The calling method in all instances of this error we've logged to date has been []. If we add naïve Ruby-native synchronization to that method as below, our problem disappears:
  def [](loader_name)
    loader = @loaders_by_name[loader_name]
    if loader.nil?
      # Unable to find the module private loader. Try resolving the module
      @my_semaphore.synchronize {
        loader = private_loader_for_module(loader_name[0..-9]) if loader_name.end_with?(' private')
        raise Puppet::ParseError, _("Unable to find loader named '%{loader_name}'") % { loader_name: loader_name } if loader.nil?
      }
    end
    loader
  end
That's presumably not a correct-for-this-codebase fix by itself, but does point in the general direction of "it's threads stepping on each other, add a sempahore somewhere."
Environment
- Puppet Server 7.x (various, up to and including 7.15.0)
- CentOS 7.9.2009, AlmaLinux 8.9
- Sanitized puppet.conf and puppetserver.conf attached
Additional Context
It's not clear why our ecosystem in particular triggers this issue. While we're a medium-large organization, our Puppet masters are spread around to various regional collections of nodes. The one on which we did the above debugging manages only about a dozen nodes. The issue manifests on all of them.

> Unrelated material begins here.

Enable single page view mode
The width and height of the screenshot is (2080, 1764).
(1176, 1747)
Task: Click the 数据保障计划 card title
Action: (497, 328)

Our module ecosystem is old growth forest, with a lot of interwoven dependency. It's possible that the trigger here is multiple references to the same dependent object being resolved in parallel.
It's of note that we have a number of modules with names of the form *_private (in a search path distinct from our "main" module repo). But this seems to occur with any module and does not occur with threading disabled, so is unlikely to be some kind of namespace collision.